**What the task requires:**
For the string "agent", find every matching line in the records and copy it.
____________________
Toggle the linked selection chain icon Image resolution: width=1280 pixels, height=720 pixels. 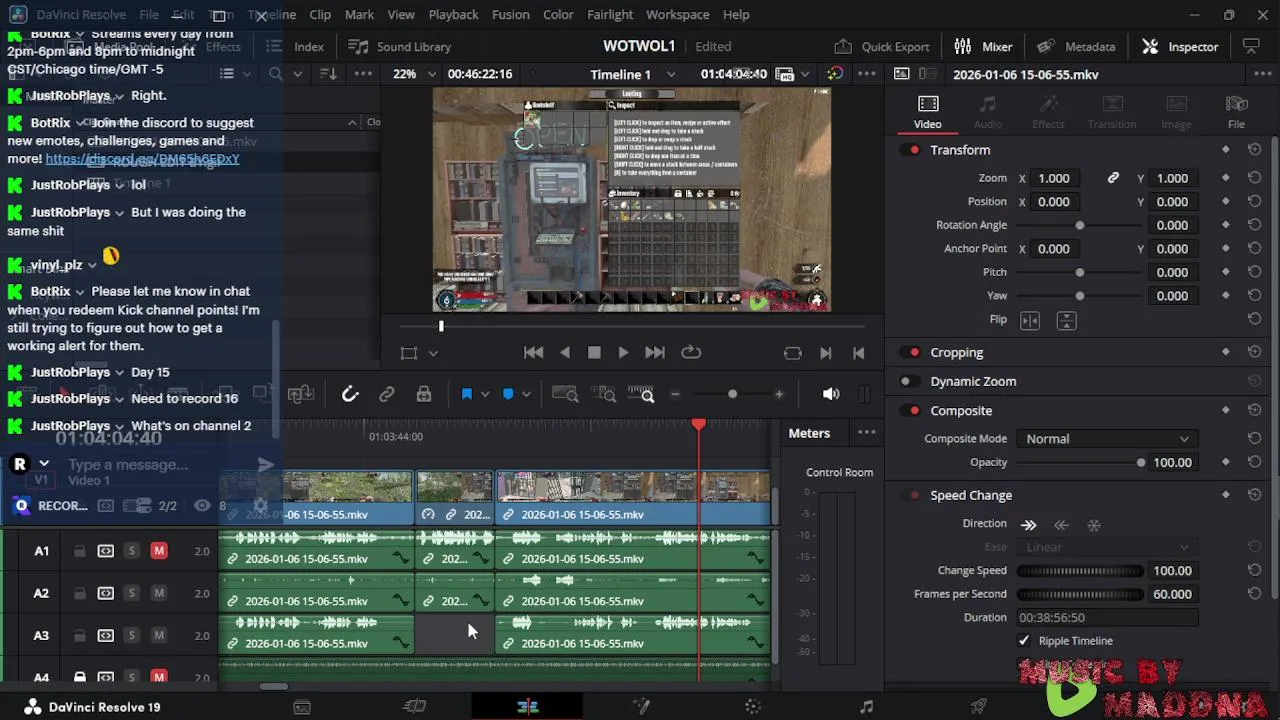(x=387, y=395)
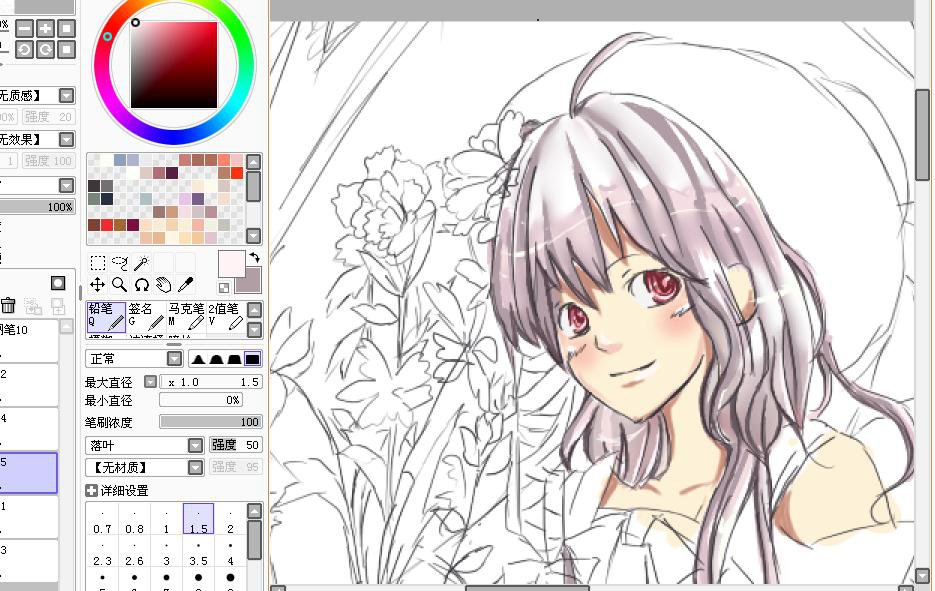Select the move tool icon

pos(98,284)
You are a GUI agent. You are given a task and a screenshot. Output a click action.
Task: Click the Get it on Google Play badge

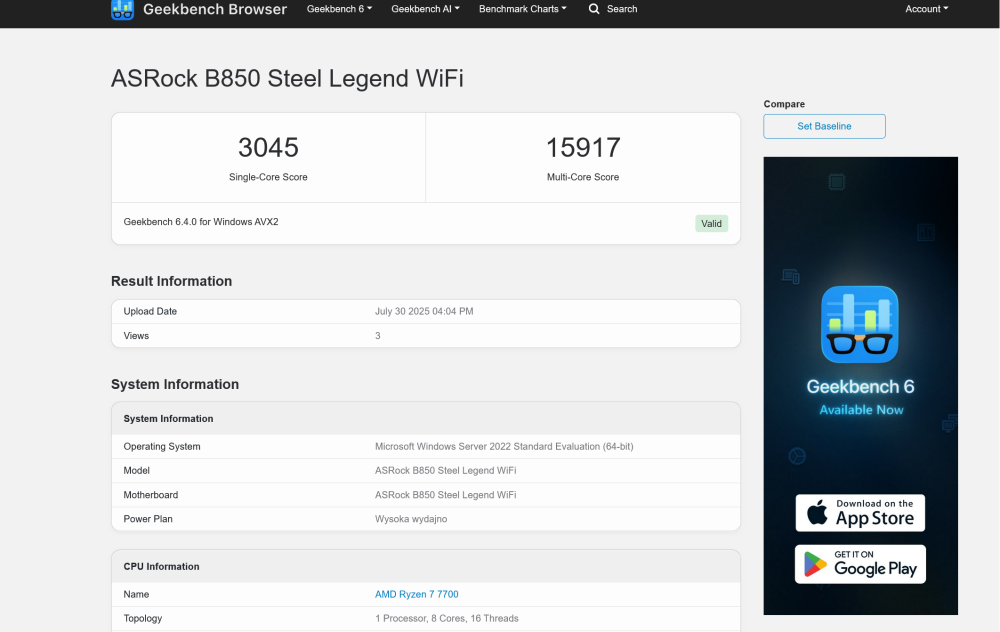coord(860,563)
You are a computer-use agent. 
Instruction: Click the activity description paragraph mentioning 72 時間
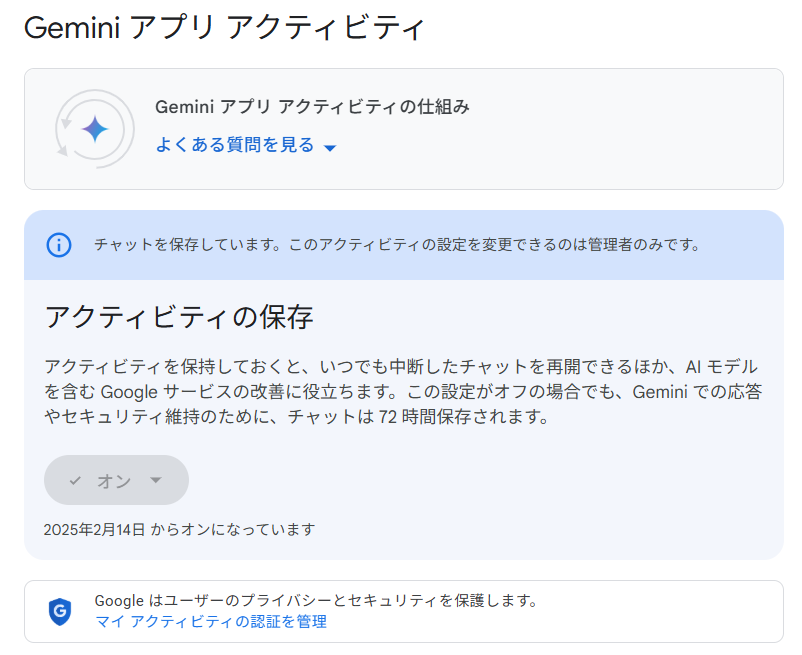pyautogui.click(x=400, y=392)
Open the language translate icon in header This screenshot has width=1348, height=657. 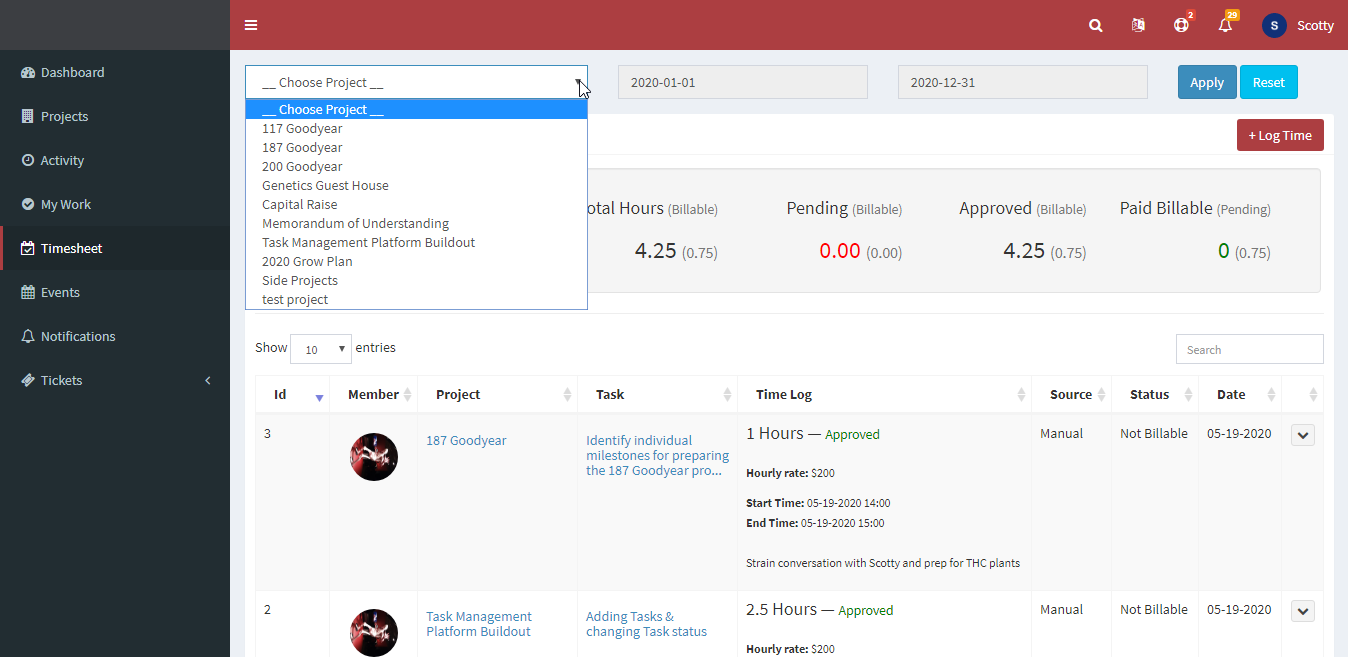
____________________
**Result:**
You are a GUI agent. You are given a task and a screenshot. Output a click action.
You are a computer-use agent. 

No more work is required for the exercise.